So you're studying business, then you decide I'm going to move to India, right.
So not immediately, I spent the next because I was at college. I spent the next summers in Christmases visiting him in India, and I was also interning at corporate companies in London. And then when I graduated, that's when I made the decision that I would prefer to live as a monk than in the corporate world, which were my two choices pretty much, and I felt so much more drawn to a life of mental mastery and service as opposed to a life of getting a job in the traditional sense. And so I traded my suits for robes and went off to live as a monk across India and the UK and Europe for three years. We would travel as well, often encouraged to come back to the UK to serve where we were from and connect with people. And it was truly one of the most beautiful experiences in my life that I cherished so deeply. And I was just at the monastery last week. I was in India visiting again. I go back every year to reconnect and reground myself.
So obviously it was incredibly formative. But you ultimately decided that wasn't the life you wanted. Before you tell me why that was the case, I'm curious, what do you do when you're a month? What is the day and the life of a monk?
Like, so you wake up at four am?
Okay, I'm out on that. I did that for too many years.
Yeah, I can imagine, I can imagine you did. So you wake up at four am. There's collective meditation and prayers from four thirty till about five point thirty, and then there are a couple of hours or two hours of personal meditation. Then there's more collective meditation than there's more private meditation.

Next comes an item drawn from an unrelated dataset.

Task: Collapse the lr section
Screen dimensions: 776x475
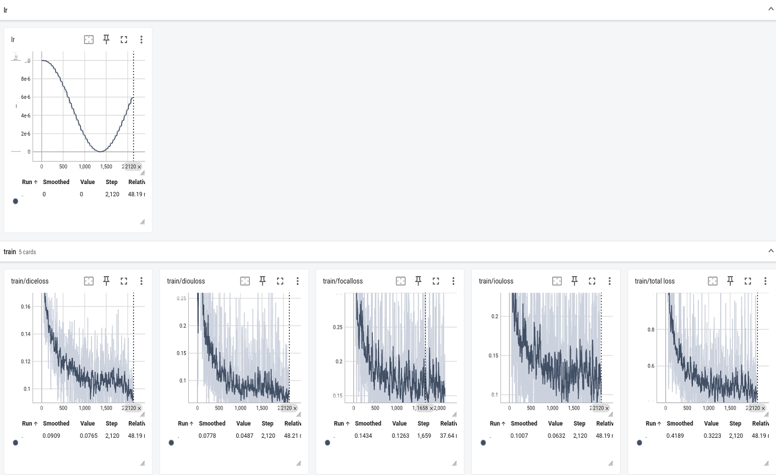Action: [771, 9]
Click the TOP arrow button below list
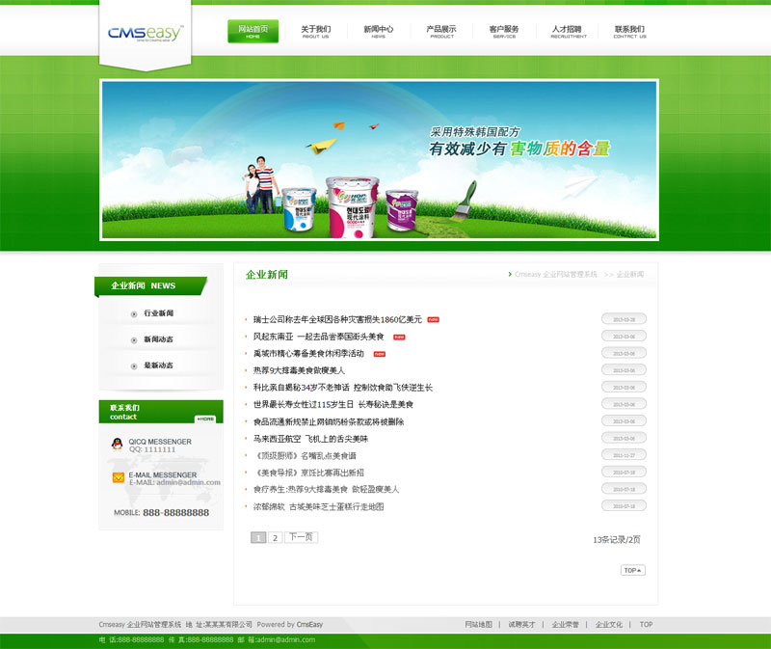This screenshot has height=649, width=771. (x=632, y=570)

And that's a lot to meditate.
That takes you all the way up to breakfast, and there's a wisdom class and then the rest of the day looks different. It can be a mix of chores, more meditation, philanthropic work, service work, going out and serving, especially in India, serving villagers, serving the homeless, interacting, so there's a lot of service work as well, and that's the path. That's why I chose the path that I did, because half of it was in silence and for the self, and the other half of it was service. And I felt that that felt like a balance that made sense to my you know, Western ideology as well of I wanted to actually do something as well. I didn't just want to be, And so that balance was of being and doing that seemed to work very well.

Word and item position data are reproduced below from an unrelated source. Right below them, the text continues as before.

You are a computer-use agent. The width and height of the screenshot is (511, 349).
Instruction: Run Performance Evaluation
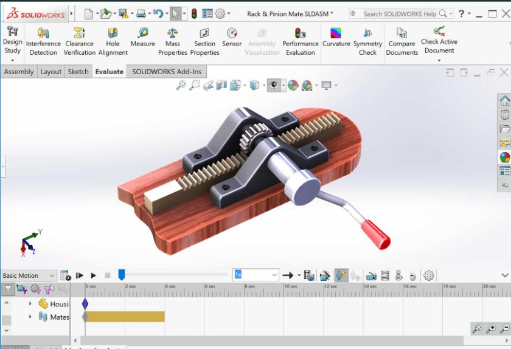(300, 42)
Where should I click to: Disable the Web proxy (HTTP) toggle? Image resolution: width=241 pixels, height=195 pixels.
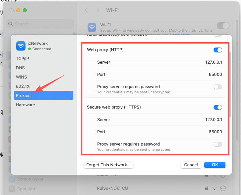(x=218, y=50)
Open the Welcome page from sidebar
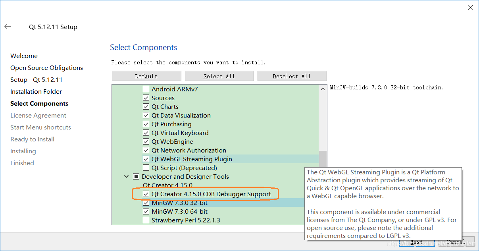 24,56
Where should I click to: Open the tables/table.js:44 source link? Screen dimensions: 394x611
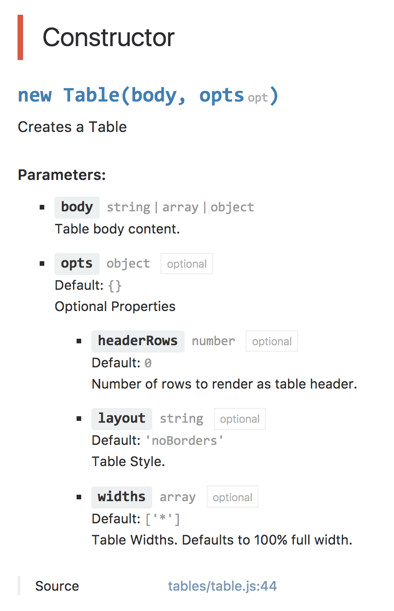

And ultimately, why did you decide that this was not the life you wanted to choose.
Well. I think what's really interesting is that the goal of the amount of time you spend as a monk, one of the goals is self awareness. You gain so much insight into how the mind works, into your triggers, your weaknesses, your imperfections, your flaws. And the biggest conclusion I came to was I wasn't a monk in that my self awareness showed me that I'm quite independent, I'm quite rebellious, I have a certain way that I like to do things. And that was quite humbling at that time, because you've kind of geared yourself up to do this thing, and you know, earlier you mentioned that I've had such an interesting or fascinating journey. When I chose to become a monk. It wasn't met with that emotion or experience from my family or extended family. Most people thought I was wasting my life, I was throwing away my education, I was committing career suicide, I was letting my parents down, and I'd probably been brainwashed. And so it wasn't met with this, oh my gosh, this is going to be such an amazing life experience, how beautiful. It was met with cynicism and skepticism.
Well, you can understand why your parents were a little like, wait a second, jape.
Absolutely absolutely I can. And it's just interesting how something that was initially so seen that way has become something that is so interesting and fascinating.
I also think interest in meditation and this kind of idea of a life of purpose and service and community. I think now probably much more so when you were even eighteen, people are craving that, so I think in a way it's almost more understandable today in the environment we're living in now. Absolutely absolutely so, you decided I'm not going to be a monk anymore. Was your mentor upset by the way when you decided to leave the monastery?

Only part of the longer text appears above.